Quizás este sea el mejor disco de Indio. Ha frotado la lámpara del lirismo para decir la llaga de la existencia bajo la luz magnífica de la poesía. Va de la nada a la gloria (parafraseando una lírica anterior) “Gastá tu vida alguna vez/ bailando hasta el amanecer”, “el que la seca la llena allá en tu barrio”, pega donde duele “a casi nadie contenta su vida hoy”, “si la adversidad triunfa/ dolerá porque fui feliz”, pasa de la búsqueda de la felicidad donde se acepta “ya sé, dejé jirones de mi vida”, a la angustia fáctica que deja la felicidad “El dolor más puro fue haber sido feliz” y llega a la sorna cáustica “los tontos no descansan jamás”.
El baile de las chispas
Los personajes que en la voz de Solari se confiesan alrteanamente traidores, se hacen presentes otra vez en canciones como La ciudad de “Los encandilados”, desfilan ¿otros? ¿los mismos traidores? personajes como Panasonic, Chas Chás, El borrego. Todos puntualmente con su carroña personal pudriéndoseles. Para ellos pareciera ser urgente una de las propuestas ante el aletear de la muerte: “A bailar que no hay infierno!”.

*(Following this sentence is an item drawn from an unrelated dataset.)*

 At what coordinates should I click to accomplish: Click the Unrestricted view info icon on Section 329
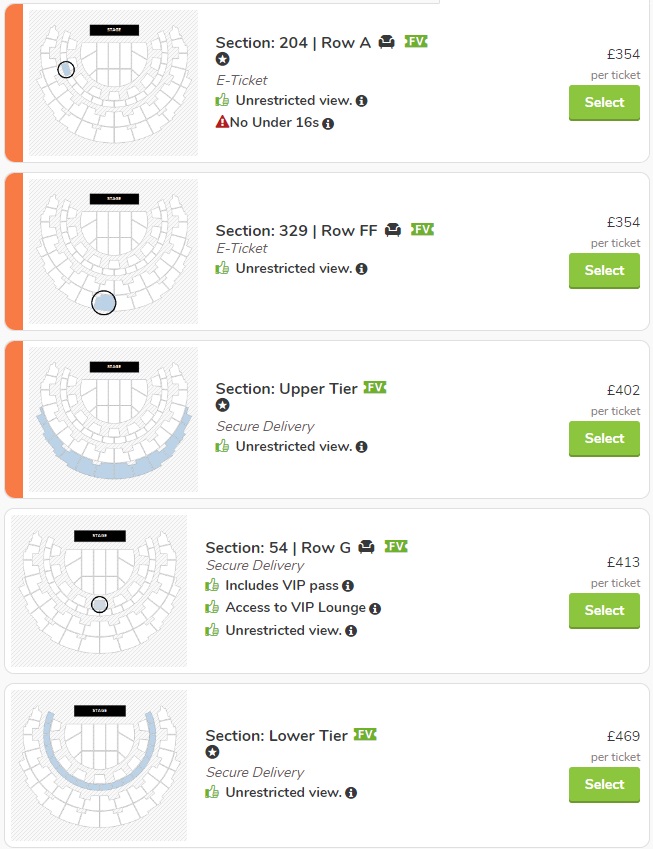[x=362, y=269]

Las líneas poéticas, de todas las canciones, caen como el cotillón para los desangelados, sobre la fiesta de los que bailan mientras mueren, como palabras de amor sobre la lucidez del que baila, sobre todo, porque no hay paraíso.
¿Entonces qué es lo que hay? Lo dicho: el peso de lo acontecido, su “puro dolor”, una ontología de la experiencia dada en el hecho artístico de un disco magnífico que se mira a sí mismo como el baile de la chispa desprendida de un fuego irrepetible.